> **Written task A**: In the article on the Dodge L'il Red Express Truck, what quarter-mile time did Car and Driver report for it?
> **Written task B**: Pick up the article on the Dodge L'il Red Express Truck and Mr. Norm's Red Xpress Truck after its last sentence, and carry it on in the same voice.

> **Page excerpt**:
▬▬▬▬▬▬

Little Red Truck With Big Boots To Fill


Photos by Drew Phillips Photography

One imagines the conversation at Chrysler in the mid-1970s: “They’re out to get us, boys. The feds and insurance companies have killed the ‘Cuda and the Challenger. Nobody wants to buy an emissions-strangled pony car and all this stuff about safety is adding weight. Still, there are people out there who will pay up for performance. So, here’s what we’re going to do. Take the D150 pickup. Nobody pays attention to it except commercial buyers. Grab the small block V-8 and put our cop car kit on it. We’ll sneak past it past Washington because they don’t care about smogging the trucks and the insurance bean counters won’t believe what this truck can do. Now, paint it red. Like a fire truck. Add some wood, too. And, oh yeah, here’s the kicker. Put a big exhaust on it. No, not out the back. That won’t do. Take the stepside and mount those stacks vertically. We’re taking back the road!”

And so the 1978-79 Dodge L’il Red Express Truck was born as a bright shining sport truck in the middle of one of the most depressing decades of the 20th century. It joined its Dodge stablemates, the Street Van, Warlock, Macho Power Wagon and Macho Ramcharger, in the “Adult Toys” collection. It was the fastest American-made production vehicle in 1978, running the quarter mile in 14.7 seconds, according to Car and Driver!

The economic and automotive climates of today echo those of the 1970s, but unfortunately Chrysler doesn’t have the political or financial wherewithal to build a low-volume specialty truck like the LRT today. Even if it did, you can bet there’s no way they’d give it stacks today.

That’s where the aftermarket comes in.

One of the most famous names from Dodge's high-performance history is putting his mark on the all-new 2009-10 Dodge Ram 1500. Norm (aka Mr. Norm) Krause has teamed up with Larry Weiner at Performance West Group to create Mr. Norm's Red Xpress Truck, a modern take on the LRT.

Throughout the 1960s and ’70s, Mr. Norm ordered and sold the largest-displacement Mopars he could order at his Dodge dealership in Chicago. Before they left his lot, he tweaked their carburetors and running gear to squeeze as much power as possible from the huge pushrod motors, creating conversion legends like the GSS 426 Hemi and the GSS 440 Dart. And Weiner’s PWG has built some of the most tricked out Dodge show trucks of the past decade, including the Cannonball Express Heavy Duty and Supercharged Hemi Ram1500. The blood of Mopar enthusiasts doesn’t get any redder than what you’ll find running through Mr. Norm’s and Weiner’s veins.

▬▬▬▬▬▬

> **Material**:
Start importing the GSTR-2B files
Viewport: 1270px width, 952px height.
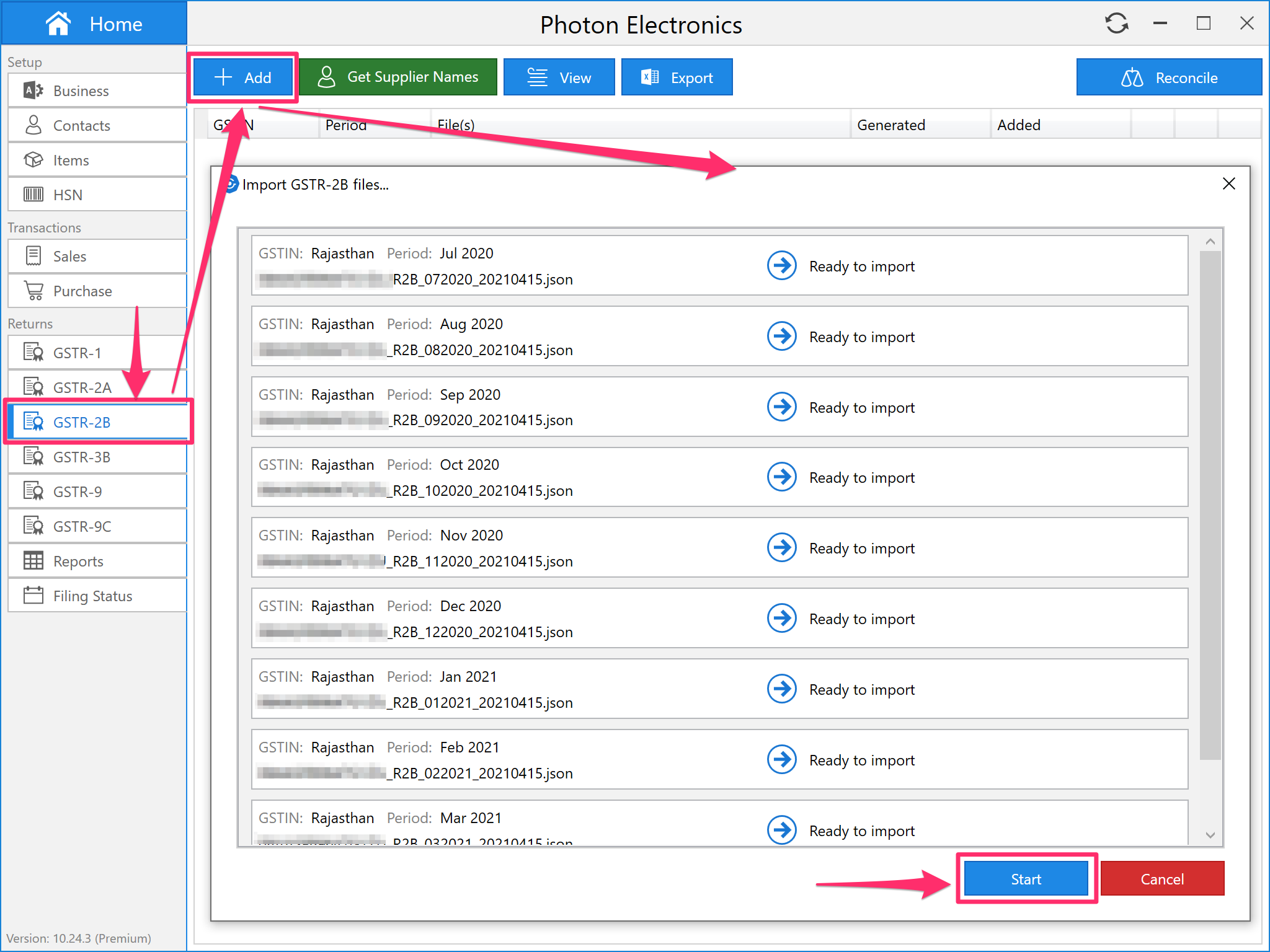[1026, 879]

▬▬▬▬▬▬

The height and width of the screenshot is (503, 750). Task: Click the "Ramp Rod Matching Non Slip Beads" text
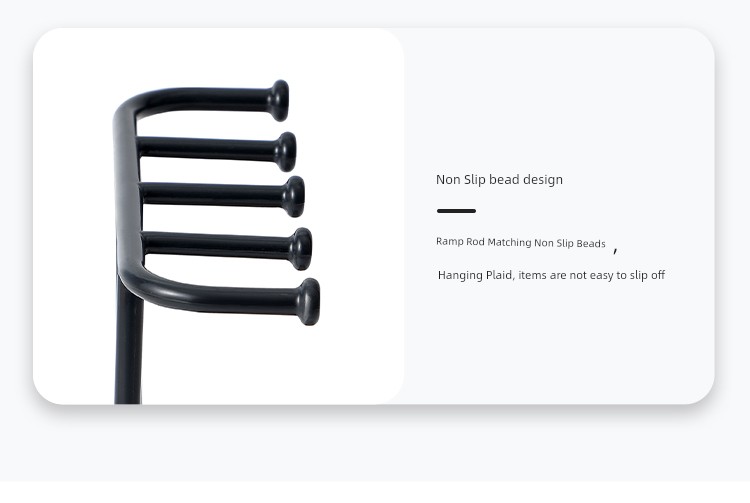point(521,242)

▬▬▬▬▬▬

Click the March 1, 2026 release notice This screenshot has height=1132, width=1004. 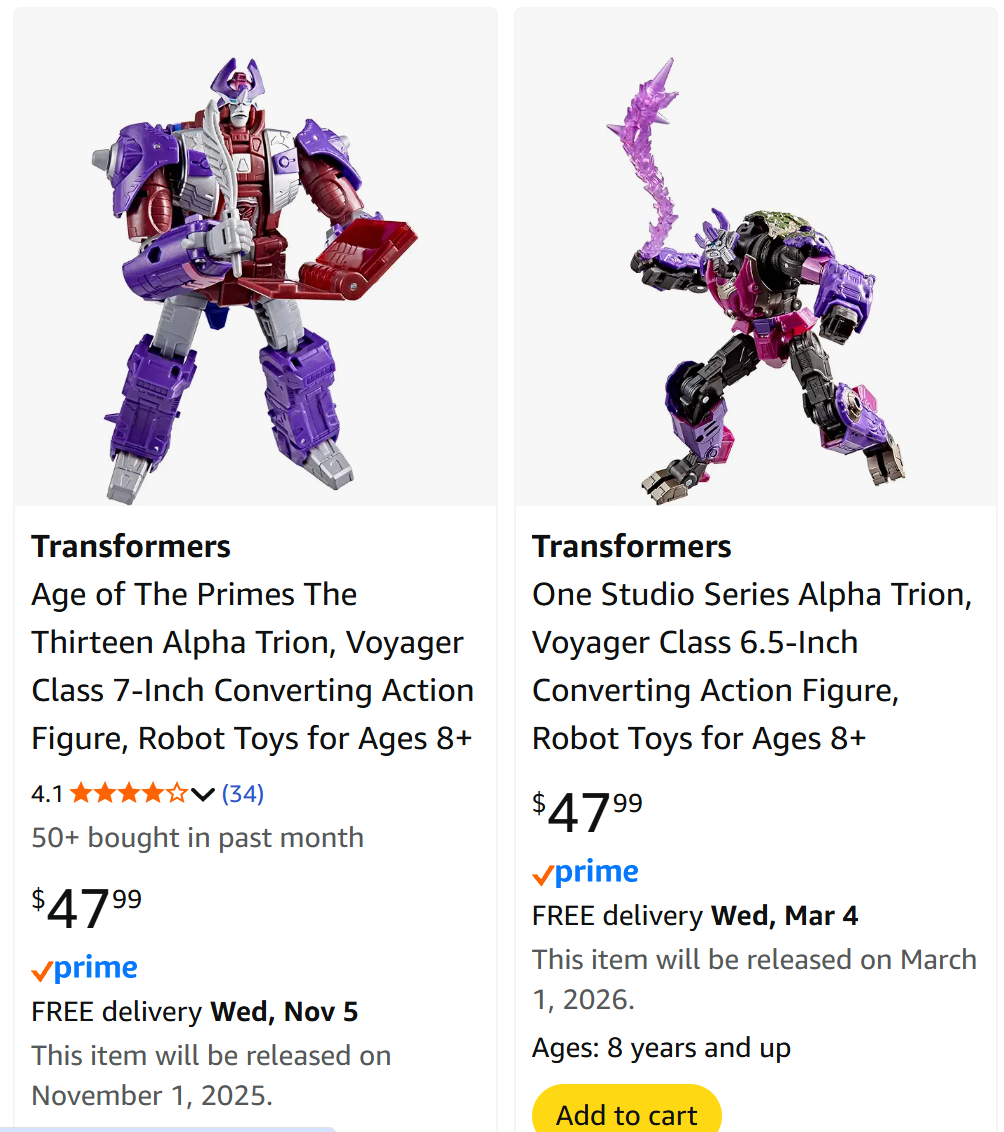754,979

▬▬▬▬▬▬

> **Task answer A**: 14.7 seconds

> **Task answer B**:
We had the opportunity to pair these two trucks: an all-original 1979 Dodge L’il Red Express Truck and a 2009 Dodge Ram Mr. Norm’s Red Xpress Truck. We didn’t bring them together to determine who the new “King-of-the-Pipes” is – there’s absolutely no disputing that the once and forever king is the L’il Red Truck — but to appreciate each for its own merits and to see just how far we’ve come in 30 years.

The 1979 LRT

It’s a bit different from the original 1978 truck because emissions rules caught up with Chrysler after the LRT’s inaugural production run. The 1979 model saw its 360 cubic-inch V-8 detuned and stuck with a catalytic converter that lowered its performance a bit but that didn’t hurt its wild looks, which were updated in front with dual stacked headlights and a flat hood.

The LRT was on loan from a car collector in Arizona and it’s as fully original and cherry as a 30-year-old collector truck can be. There’s only 16,000 miles on the odometer and it still wears its original Goodyear LR60x15 tires. Under its hood is the original hardware bill that looks like it was typed on an old IBM Selectric typewriter.

Sometimes things change so slowly that you don’t realize how much they’ve changed until you stop and look back. That’s how it felt sliding into the LRT’s driver’s seat.

Having grown up in the 1970s and ’80s, I remember wood paneling, thin steering wheels — and no airbags! — but the picture that I still hold in my head of cars and trucks from that era is of a well-put-together interior. However, compared to today’s Ram, there’s no comparison. The LRT’s upscale Adventurer trim interior looks brand new off the showroom floor but the little details we take for granted today didn’t exist in trucks in 1979. There are exposed screws throughout the cockpit. The brights switch for the headlights is on the floor. The roof is bare metal without even “mouse fur” to insulate it. And the radio, of course, is completely analog. One cool feature, though, is the curved pull handles on the doors. They were definitely ahead of their time for a malaise-era truck.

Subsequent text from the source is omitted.